EXERCISE DIRECTIONS: From the records below, please return each line that holds the word "agent".

PROVIDED RECORDS:
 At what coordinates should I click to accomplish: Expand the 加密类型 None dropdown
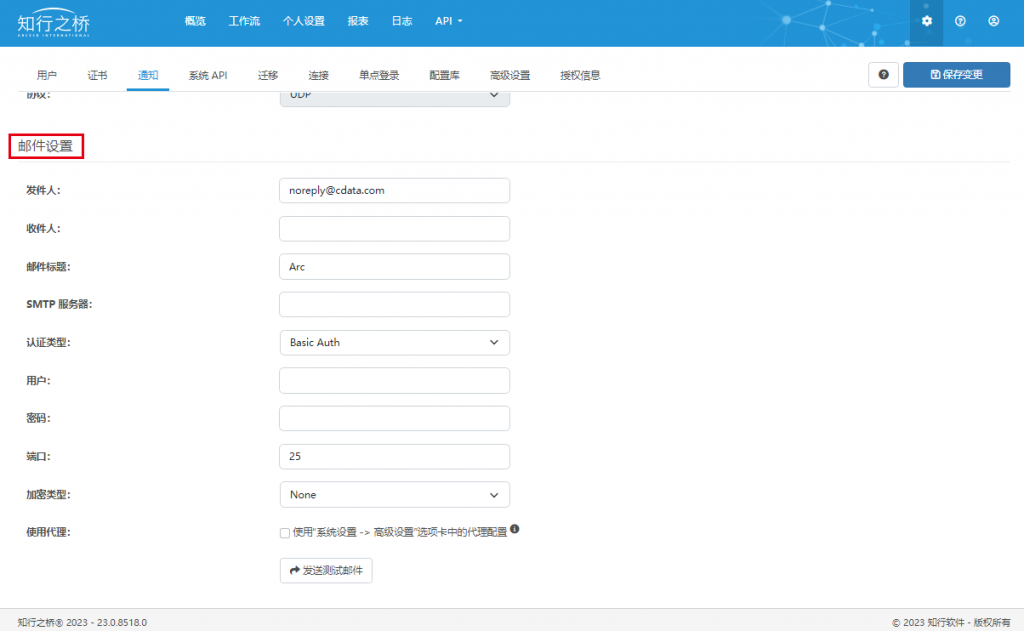point(394,494)
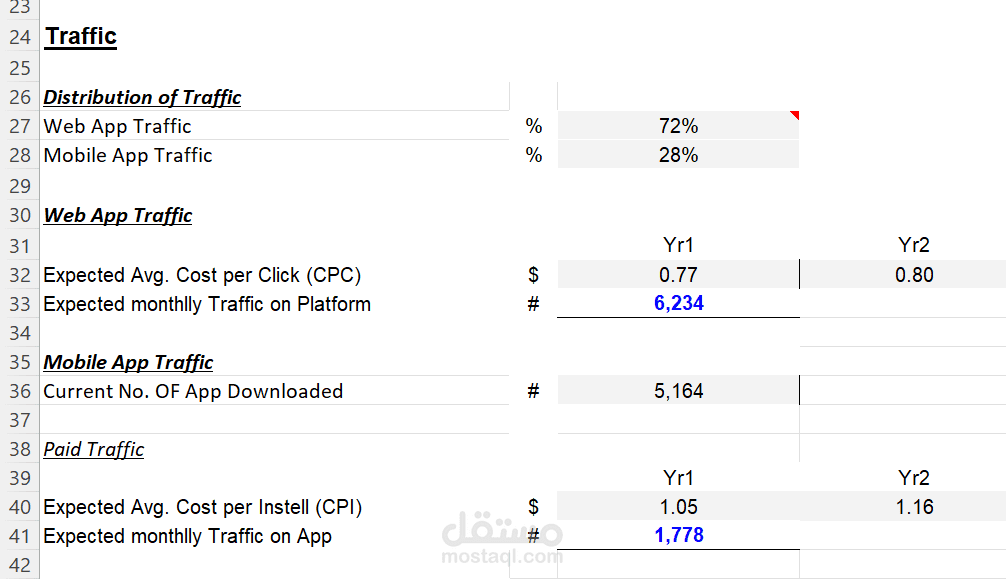This screenshot has width=1006, height=579.
Task: Select row header 24
Action: 20,37
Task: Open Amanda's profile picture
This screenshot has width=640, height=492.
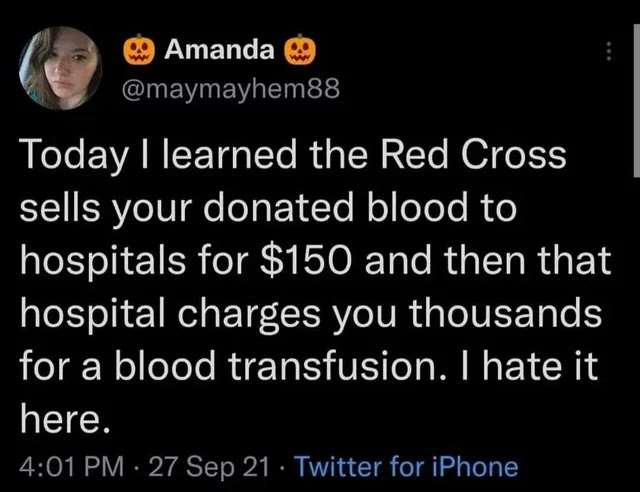Action: [60, 68]
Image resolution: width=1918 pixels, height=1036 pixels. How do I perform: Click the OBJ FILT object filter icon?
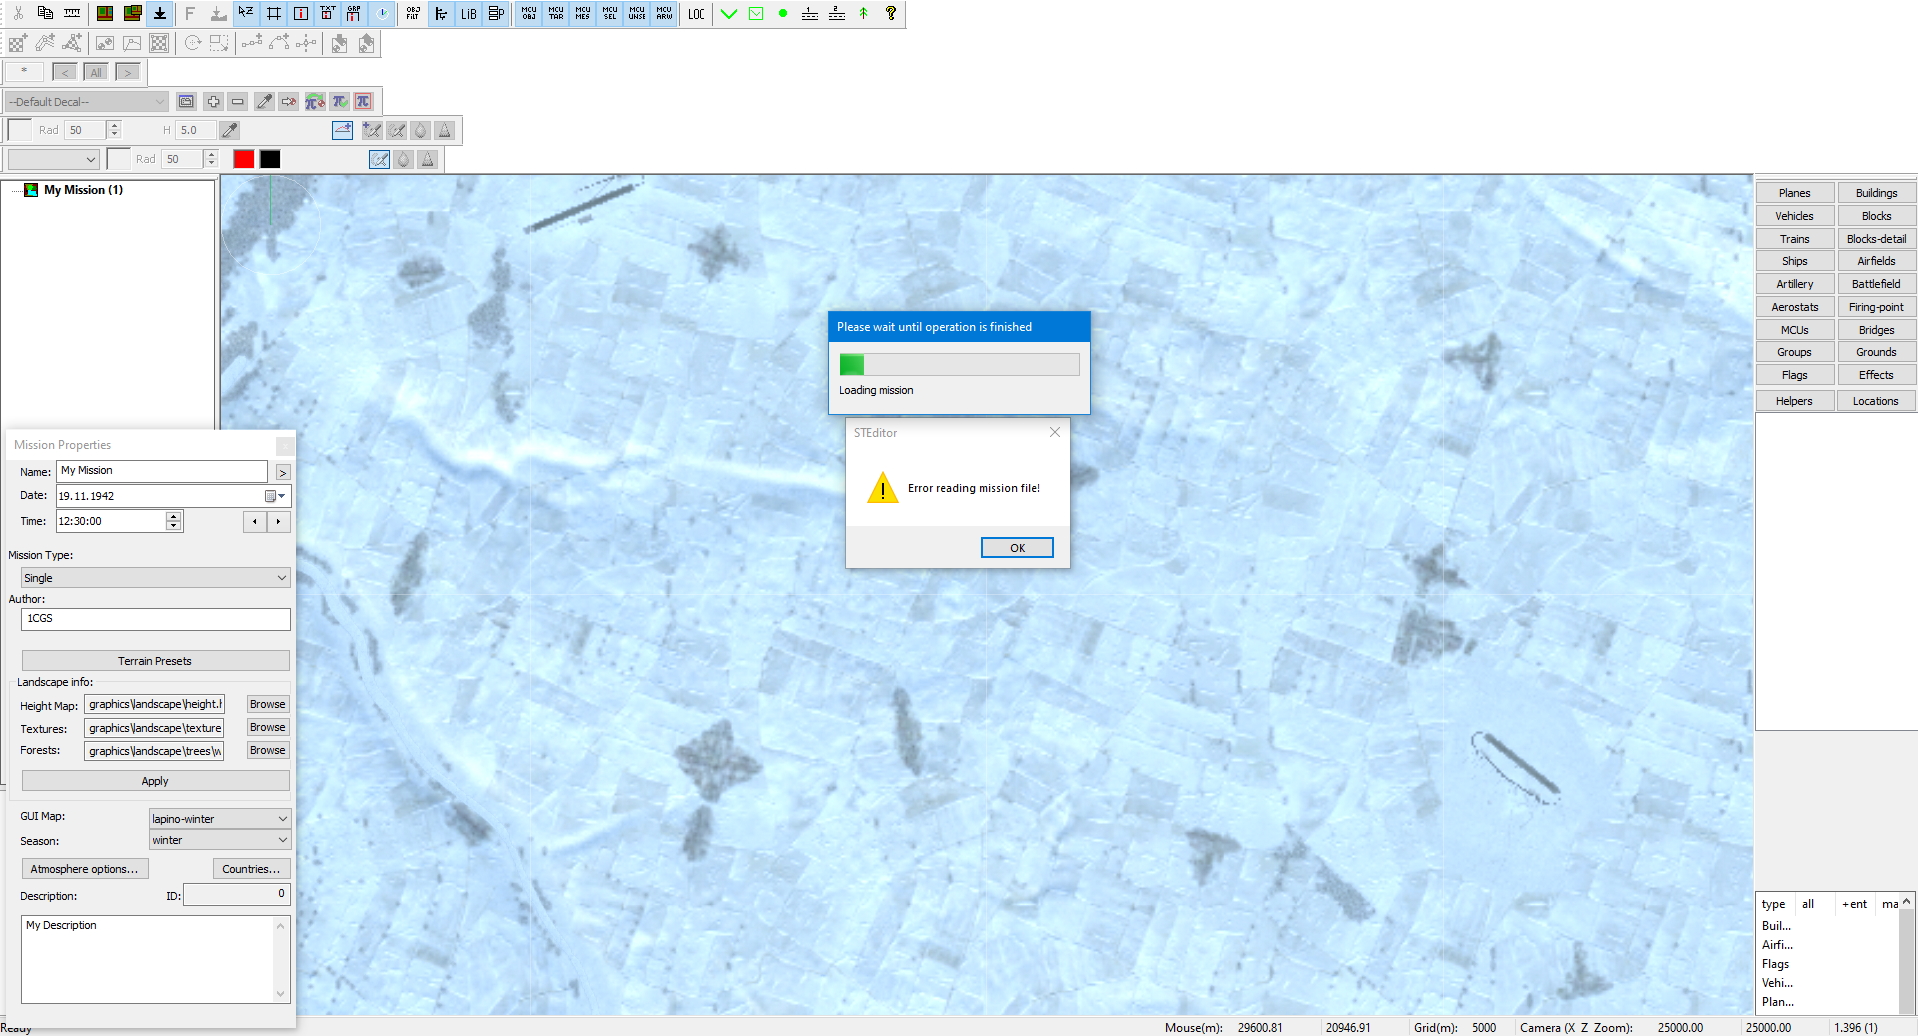pyautogui.click(x=413, y=13)
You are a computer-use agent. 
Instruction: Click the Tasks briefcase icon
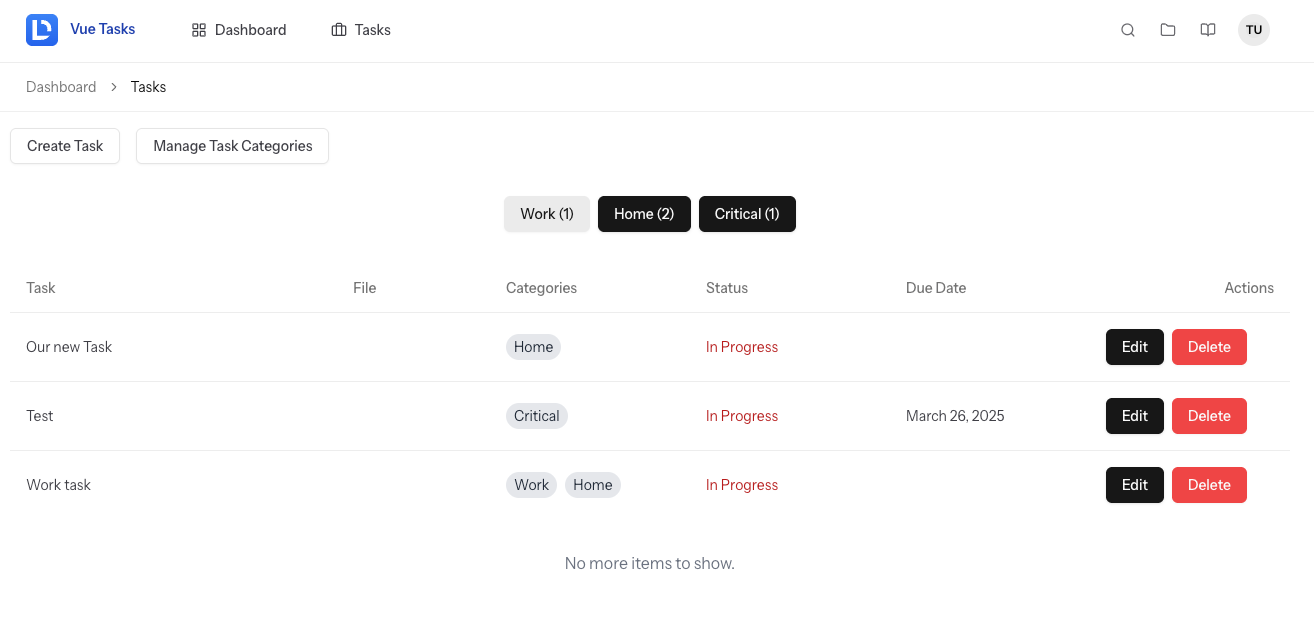[339, 30]
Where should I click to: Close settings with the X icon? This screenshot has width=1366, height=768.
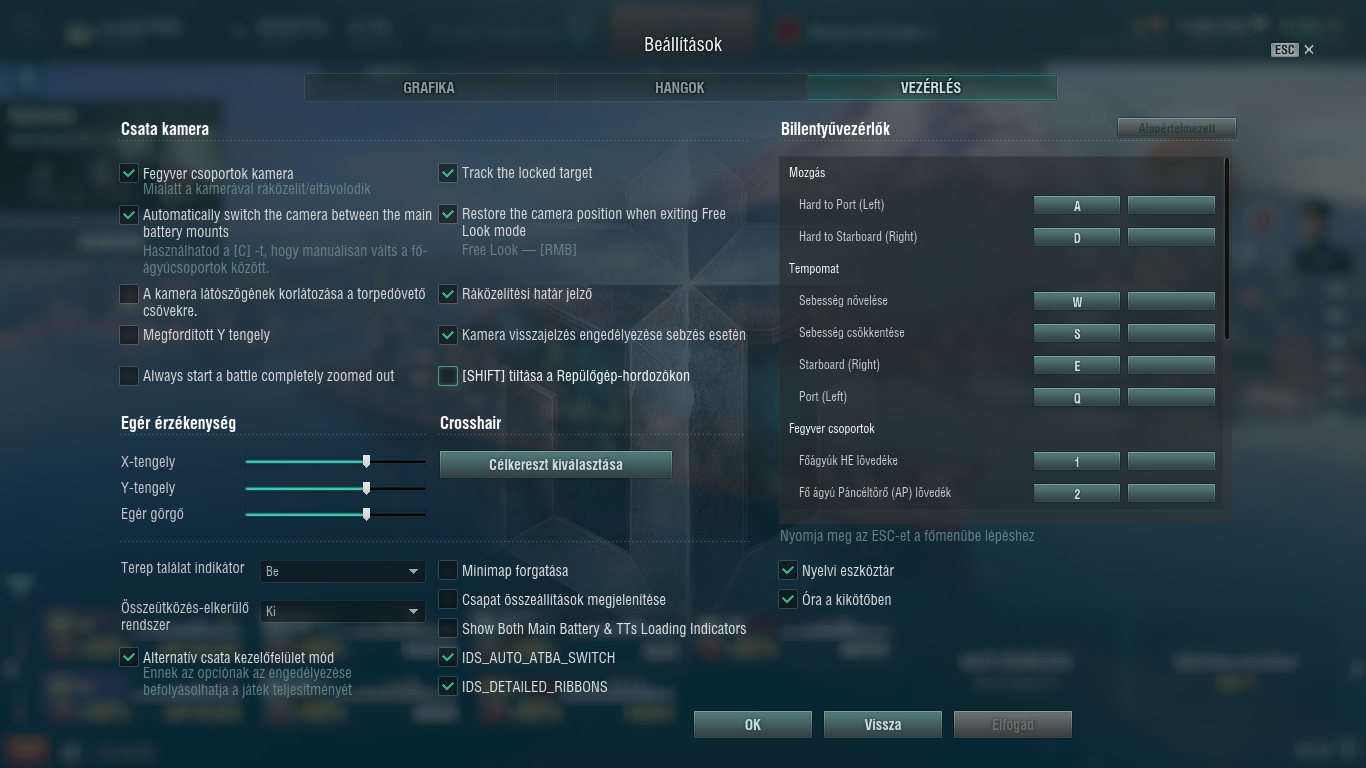tap(1309, 50)
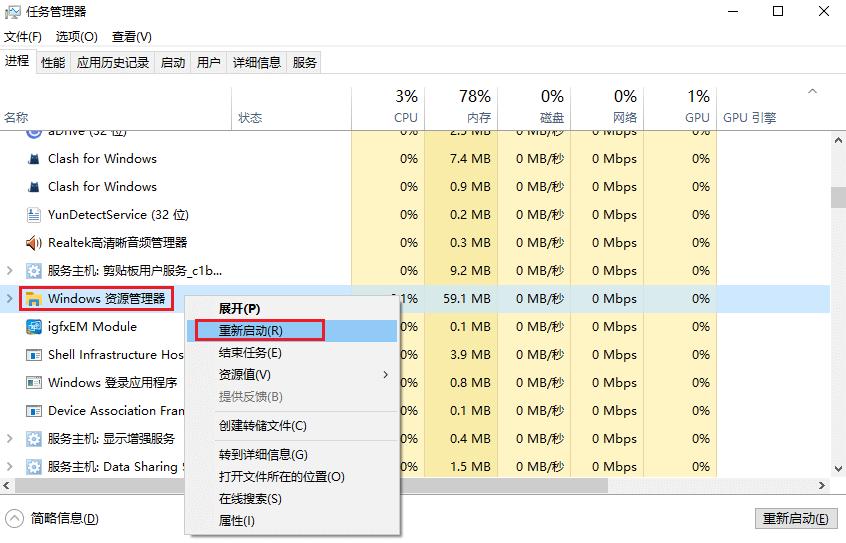Click the YunDetectService process icon

pyautogui.click(x=34, y=214)
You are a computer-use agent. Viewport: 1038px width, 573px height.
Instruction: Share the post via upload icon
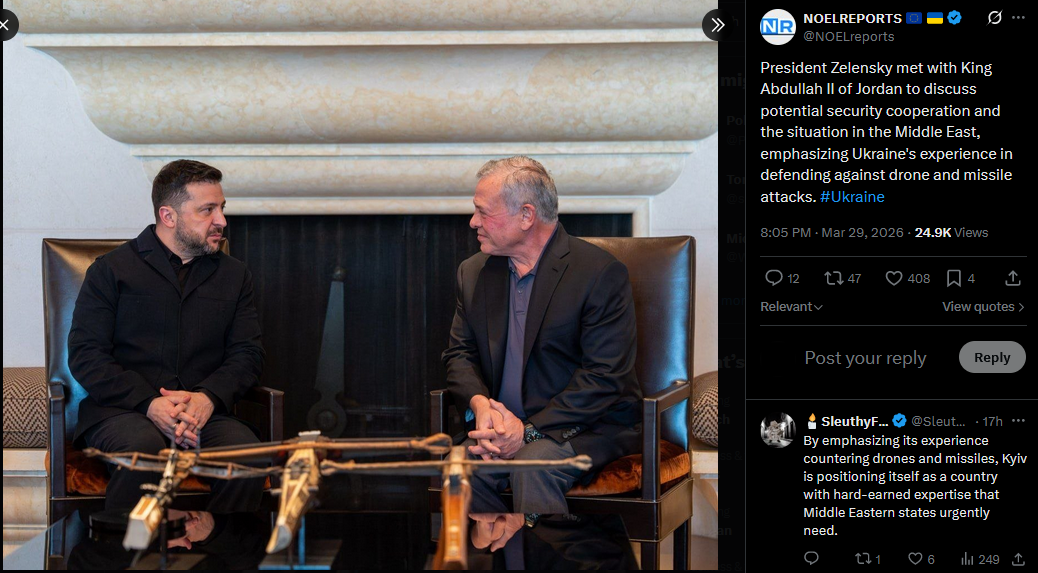click(x=1013, y=279)
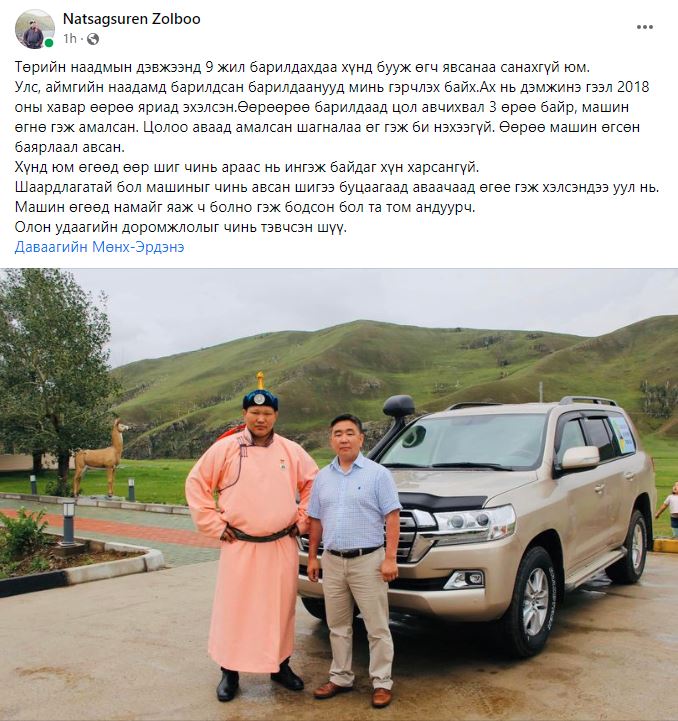Viewport: 678px width, 721px height.
Task: Open tagged profile Даваагийн Мөнх-Эрдэнэ
Action: [x=99, y=247]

OUTPUT OF THE EXERCISE:
You are a computer-use agent. 
You are a computer-use agent. Viewport: 1038px width, 573px height.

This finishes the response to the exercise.